_Problem description_
Your answer must be the lines of the entries below, exactly as written, from the first line through the line containing "Zobrazit historii (93, 981)".

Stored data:
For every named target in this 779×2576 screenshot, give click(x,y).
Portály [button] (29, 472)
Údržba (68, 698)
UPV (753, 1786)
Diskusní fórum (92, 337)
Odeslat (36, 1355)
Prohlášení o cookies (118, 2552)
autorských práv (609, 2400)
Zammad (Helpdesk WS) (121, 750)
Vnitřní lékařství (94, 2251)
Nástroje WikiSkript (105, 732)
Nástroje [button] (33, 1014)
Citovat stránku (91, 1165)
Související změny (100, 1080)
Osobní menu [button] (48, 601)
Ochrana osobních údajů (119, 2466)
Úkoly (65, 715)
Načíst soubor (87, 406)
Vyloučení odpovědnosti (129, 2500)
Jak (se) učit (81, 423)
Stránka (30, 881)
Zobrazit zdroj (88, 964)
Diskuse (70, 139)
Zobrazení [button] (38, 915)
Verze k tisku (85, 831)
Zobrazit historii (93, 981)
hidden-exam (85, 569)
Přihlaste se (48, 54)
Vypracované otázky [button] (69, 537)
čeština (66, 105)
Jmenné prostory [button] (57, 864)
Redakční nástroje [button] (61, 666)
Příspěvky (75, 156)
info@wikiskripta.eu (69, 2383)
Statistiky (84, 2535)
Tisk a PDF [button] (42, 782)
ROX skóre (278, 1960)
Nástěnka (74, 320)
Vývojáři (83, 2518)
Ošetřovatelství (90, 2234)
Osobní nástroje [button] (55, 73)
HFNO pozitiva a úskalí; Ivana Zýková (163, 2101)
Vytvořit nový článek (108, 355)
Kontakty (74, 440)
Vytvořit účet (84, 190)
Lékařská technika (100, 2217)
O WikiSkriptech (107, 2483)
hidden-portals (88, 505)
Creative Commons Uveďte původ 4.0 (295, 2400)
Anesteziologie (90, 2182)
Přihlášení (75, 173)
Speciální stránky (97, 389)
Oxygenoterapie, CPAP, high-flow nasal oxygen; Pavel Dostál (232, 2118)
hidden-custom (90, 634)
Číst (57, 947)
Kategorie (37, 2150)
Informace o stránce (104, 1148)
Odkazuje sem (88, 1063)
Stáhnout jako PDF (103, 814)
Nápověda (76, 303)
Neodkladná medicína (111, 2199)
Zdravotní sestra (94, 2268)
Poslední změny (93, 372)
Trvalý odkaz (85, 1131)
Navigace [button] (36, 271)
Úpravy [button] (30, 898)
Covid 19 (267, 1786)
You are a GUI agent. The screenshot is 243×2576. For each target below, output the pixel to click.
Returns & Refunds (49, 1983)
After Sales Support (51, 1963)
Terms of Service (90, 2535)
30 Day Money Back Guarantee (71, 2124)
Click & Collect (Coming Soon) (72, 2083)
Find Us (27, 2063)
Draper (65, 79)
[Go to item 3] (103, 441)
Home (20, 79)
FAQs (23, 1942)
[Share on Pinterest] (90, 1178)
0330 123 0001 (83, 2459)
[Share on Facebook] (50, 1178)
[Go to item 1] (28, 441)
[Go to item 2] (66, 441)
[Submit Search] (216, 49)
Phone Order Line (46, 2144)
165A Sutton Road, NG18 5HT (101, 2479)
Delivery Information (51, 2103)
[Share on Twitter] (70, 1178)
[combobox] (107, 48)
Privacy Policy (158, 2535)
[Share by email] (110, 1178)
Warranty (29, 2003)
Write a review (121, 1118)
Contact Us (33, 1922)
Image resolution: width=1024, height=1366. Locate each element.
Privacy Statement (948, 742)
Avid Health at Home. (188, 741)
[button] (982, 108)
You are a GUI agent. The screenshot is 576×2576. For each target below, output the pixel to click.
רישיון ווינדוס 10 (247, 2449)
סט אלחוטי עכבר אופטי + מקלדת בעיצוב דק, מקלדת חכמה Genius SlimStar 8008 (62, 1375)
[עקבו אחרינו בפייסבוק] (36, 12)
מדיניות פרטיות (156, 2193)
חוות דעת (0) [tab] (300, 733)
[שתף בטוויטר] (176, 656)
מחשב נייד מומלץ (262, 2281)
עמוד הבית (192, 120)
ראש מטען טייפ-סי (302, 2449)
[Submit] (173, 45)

_Output below_
For every named target in this 779×2576 screenshot, give click(x,y).
Portály [button] (29, 472)
Údržba (68, 698)
UPV (753, 1786)
Diskusní fórum (92, 337)
Odeslat (36, 1355)
Prohlášení o cookies (118, 2552)
autorských práv (609, 2400)
Zammad (Helpdesk WS) (121, 750)
Vnitřní lékařství (94, 2251)
Nástroje WikiSkript (105, 732)
Nástroje [button] (33, 1014)
Citovat stránku (91, 1165)
Související změny (100, 1080)
Osobní menu [button] (48, 601)
Ochrana osobních údajů (119, 2466)
Úkoly (65, 715)
Načíst soubor (87, 406)
Vyloučení odpovědnosti (129, 2500)
Jak (se) učit (81, 423)
Stránka (30, 881)
Zobrazit zdroj (88, 964)
Diskuse (70, 139)
Zobrazení [button] (38, 915)
Verze k tisku (85, 831)
Zobrazit historii (93, 981)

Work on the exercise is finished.